─── TEXTAUSZUG ───
Streiten macht sicher keinen Spass, zumindest nicht den meisten Menschen. Aber es ist wichtig. Es ist das Gewitter, welches die Luft reinigt. Man reibt sich an etwas, reagiert sich ab schießt ein paar Blitze auf den Anderen und kann sich danach wieder in den Arm nehmen.


Bei den guten alten "Kumpel" Geschichten war das dann in etwas so: Man haut sich ordentlich auf die Fresse, danach geht man gemeinsam einen trinken. Thema gegessen.


Aber wenn man wie ich dem Schlag ausweicht und danach weg geht, der wird zum Saufgelage erst gar nicht eingeladen. Warum auch? Entsprechend enden Streitereien mit meiner Frau mit der Erkenntnis, dass sie ihren Standpunkt klar gemacht hat, ich nicht und danach alles so schlecht wie vorher ist. Das lässt sie inzwischen in vielen Situationen ziemlich verzweifeln, weil es nahezu unmöglich ist, mich aus meiner Reserve zu locken.
─── DATENBLOCK ───
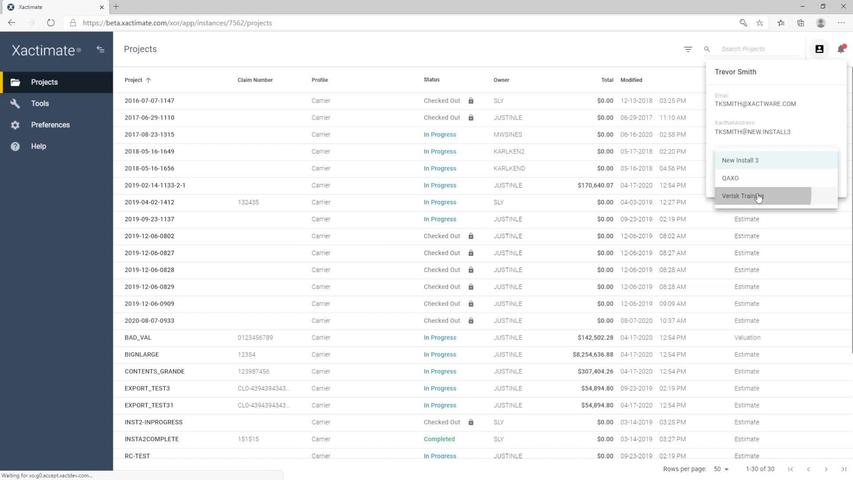
Task: Open the BIGNLARGE project
Action: pyautogui.click(x=142, y=355)
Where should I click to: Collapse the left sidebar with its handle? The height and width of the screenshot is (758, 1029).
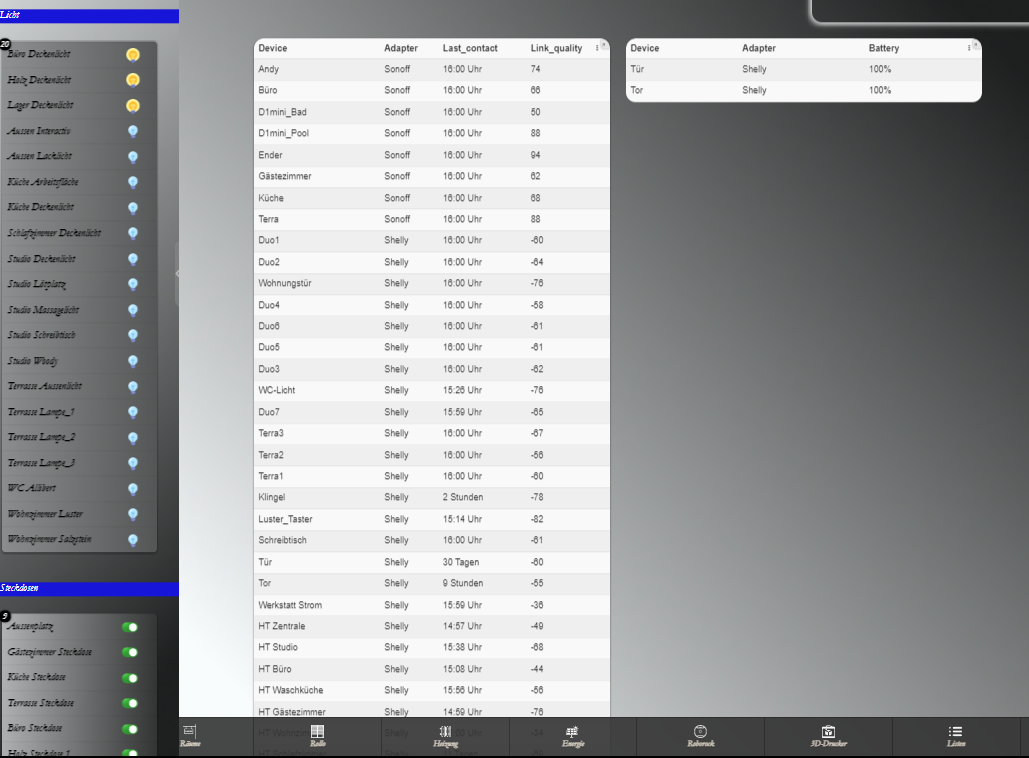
───
**SCHRIFTLICHE AUFGABE**
Entscheide bei jeder der folgenden Aussagen, ob sie mit dem Textauszug übereinstimmt. Antworte jeweils mit Ja oder Nein und zitiere die entscheidenden Worte des Textes wörtlich.
1. Streiten macht den meisten Menschen Spaß.
2. Bei den „Kumpel“-Geschichten geht man nach der Prügelei gemeinsam etwas trinken.
3. Die schreibende Person lässt sich leicht aus der Reserve locken.

**LÖSUNG DER AUFGABE**
1. Nein: „Streiten macht sicher keinen Spass, zumindest nicht den meisten Menschen.“
2. Ja: „danach geht man gemeinsam einen trinken.“
3. Nein: „weil es nahezu unmöglich ist, mich aus meiner Reserve zu locken.“